Why did it happen

With hopes of garnering “greater educational investments throughout [Philadelphia’s] more than 200 schools and improved educational outcomes for students and [reversing] enrollment declines,” the School District of Philadelphia felt that closing these thirty schools was the best decision at the time. Financial support for public school districts is steadily decreasing. Education districts are always closing schools and essentially abandoning students in hopes of saving costs: “Logistics and finances were at the heart of the closure campaign. As the city lost population and many students started to choose charter schools, district officials were left with a problem: too many buildings, too few students. District officials said they needed to “rightsize” to cut costs.” In practice, “rightsizing” looked like defunding education across the city: “In September 2012, the district’s Chief Recovery Officer, Thomas Knudsen, released a five-year financial plan that included a recommendation to close approximately 40 schools at an expected annual savings of $33 million.” By April of 2013, “24 schools were approved for closure by the School Reform Commission. These closures, along with grade reconfigurations and co-locations, [were] expected to eventually achieve $24.5 million in annual savings.”

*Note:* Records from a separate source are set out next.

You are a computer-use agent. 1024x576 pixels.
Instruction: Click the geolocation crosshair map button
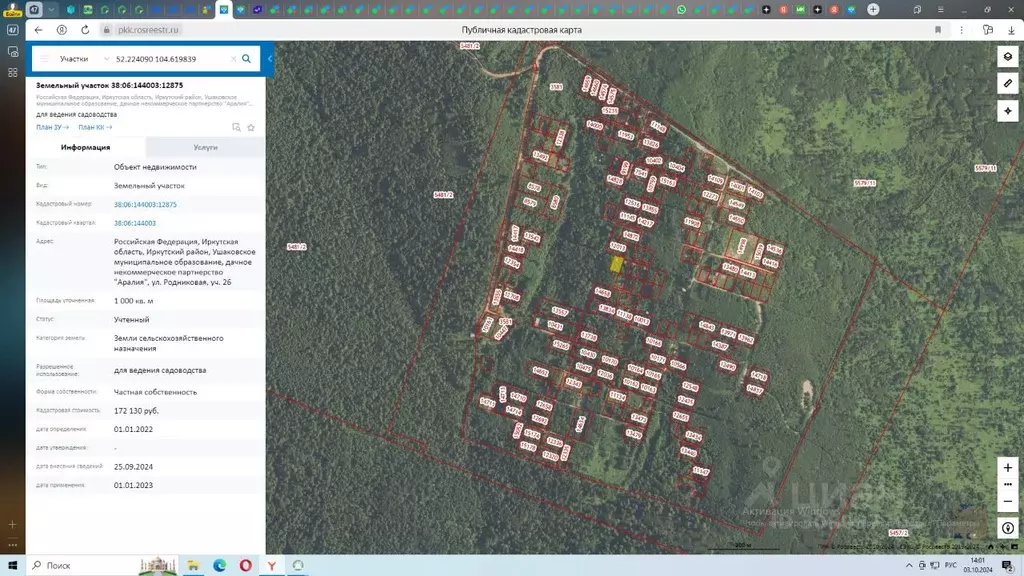pyautogui.click(x=1007, y=110)
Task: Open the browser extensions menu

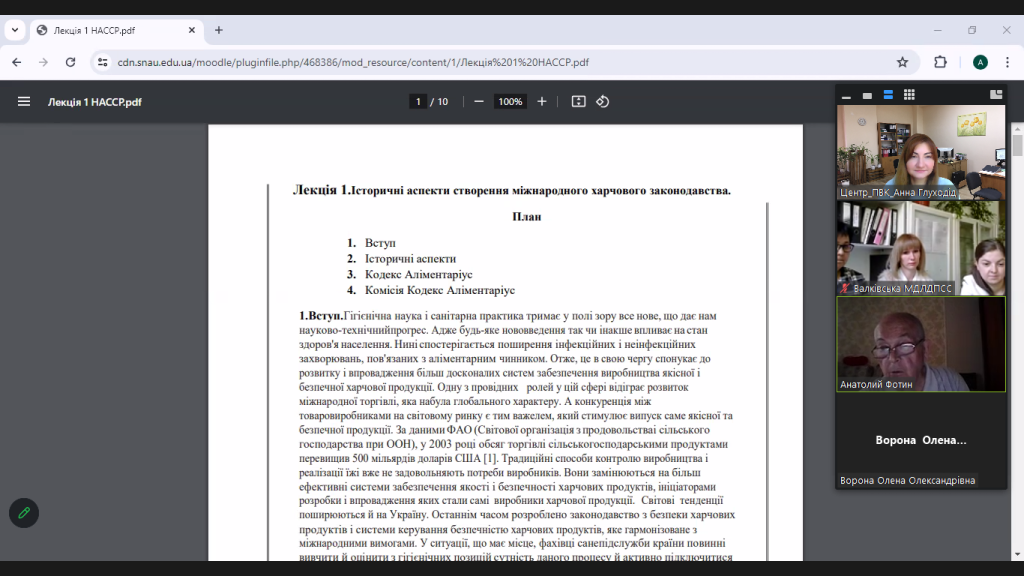Action: pyautogui.click(x=940, y=62)
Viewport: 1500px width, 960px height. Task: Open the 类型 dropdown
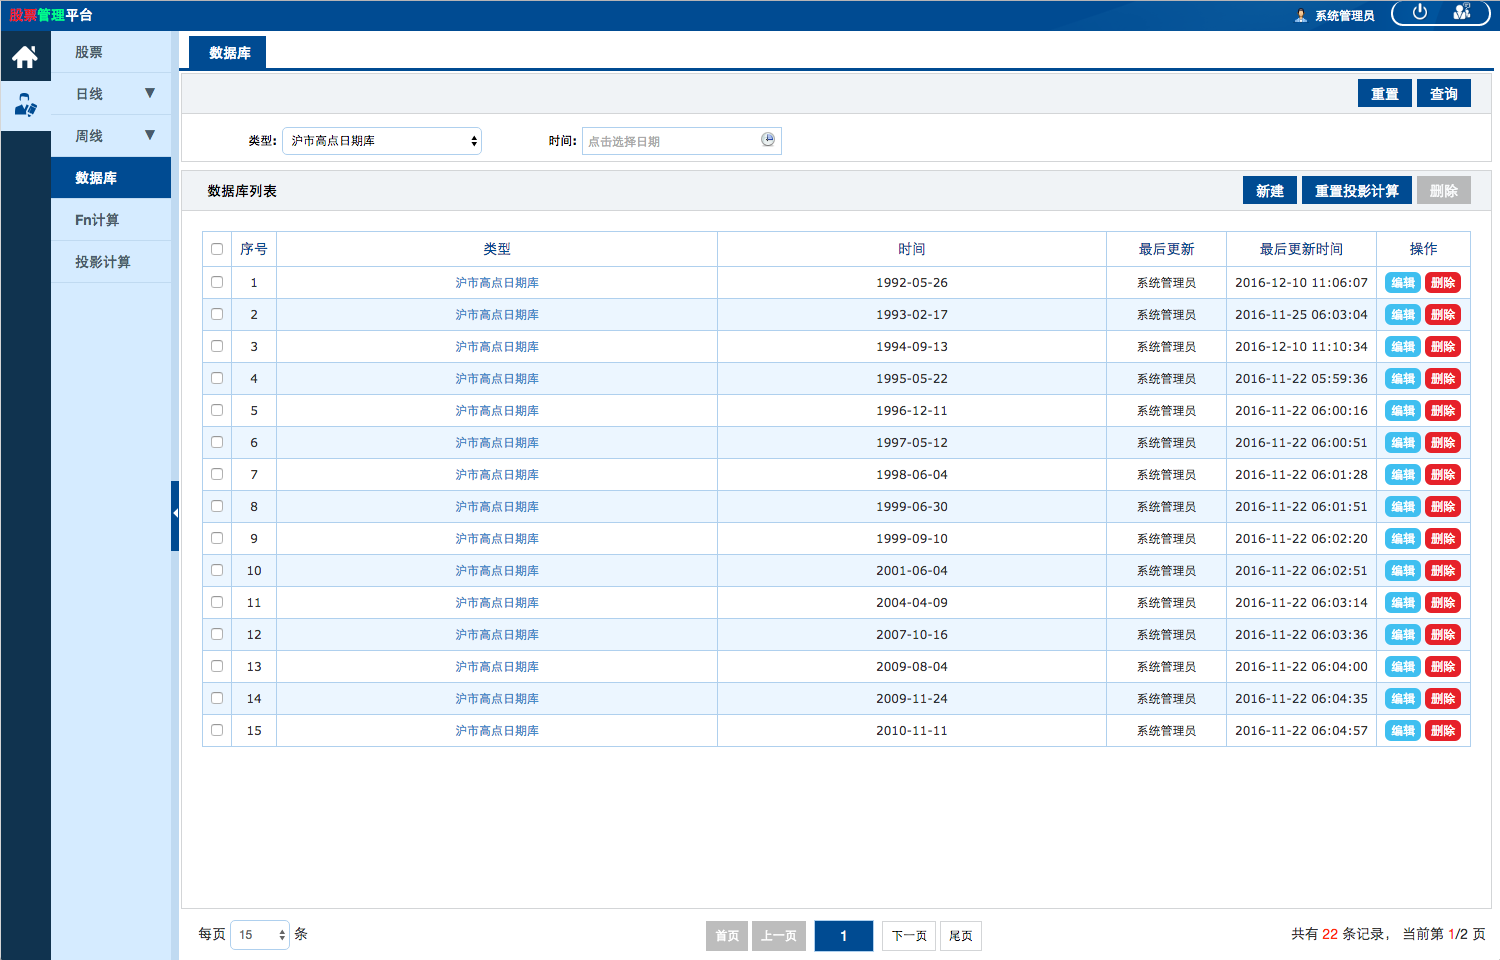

Along with the school closures, the 2013 “school budget stripped Philly schools of all non-legally mandated personnel, resulting in zero secretaries, assistant principals, counselors, librarians, and classroom assistants. Also zeroed out were all sports, extracurricular and gifted programs, and book and supplies money. Summer negotiations over teachers’ contracts are underway, with the district demanding more than $131 million in givebacks and eliminating most teacher protection.”

Furthermore, Public school closures heightened charter proliferation campaigns. As the thirty public schools were closed, charter schools were opened. Specifically, in 2012, the Philadelphia School Reform Commission’s transformation blueprint proposed closing one-fourth of the district’s schools while dramatically expanding the number of students enrolled in charter schools. In the years leading up to the school closures, the school district reported that they had “lost 50,000 students to charter schools over ten years [, and] so many schools are only half full, and downsizing can save $28 million a year and make the remaining schools stronger.” Inadvertently, this push to open charter schools did not save the city money as they had initially hoped. If anything, the city had increased expenses to cover the overflow of students entering their new schools. In early February of 2014, the city faced an “extra $25 million in unbudgeted costs associated with increased enrollment in charter schools. Charters have enrolled 1,600 more students than allowed by their agreements with the district.”

At large, the United States education system has a history of closing schools in an attempt to “turn them around” or use that funding to strengthen others. In Philadelphia, school closures have pushed more students to learn under the confines of Philadelphia’s forthcoming neoliberalist approaches to education. The privatization of schools has not made a positive impact on the low-income and African American communities in Philadelphia. The school district of Philadelphia incorporated neoliberal school reform models into its education system through its implementation of “hyper accountability-” the micromanaging of educators- and “hyper standardization” practices. It was more cost-effective to incorporate neoliberalism approaches. As demonstrated in “They Schools: Culturally Relevant Pedagogy Under Siege,” the state took full governance over the education system and highered outside support to train their teachers and staff, which went “neoliberal educational context, [and further foregrounded] academic success while ignoring the development of students’ cultural competence and sociopolitical consciousness, has had a deleterious effect on vulnerable student populations, particularly Black youth.”

Moreover, the discussion around the expansion of charter schools rarely extended much beyond the goal of increasing standardized test scores, which only put more negative pressure on schools and their students. Standardization has played a significant role in school closures. One account from a former elementary school principal summarizes how schools sometimes operate solely based on standardized tests. The principal goes on to note that “in the elementary schools… performance on tests comprises 85 percent of the A–F grade. Schools are closed, and principals are removed based on the PR, and it therefore deeply influences what resources go to our children. Choking on these limited valuations of her worth, the whole child can hardly survive in such a system.” All in all, the school closures and charter school expansion represented significant changes to the complex environments of school districts and the communities in which they occurred.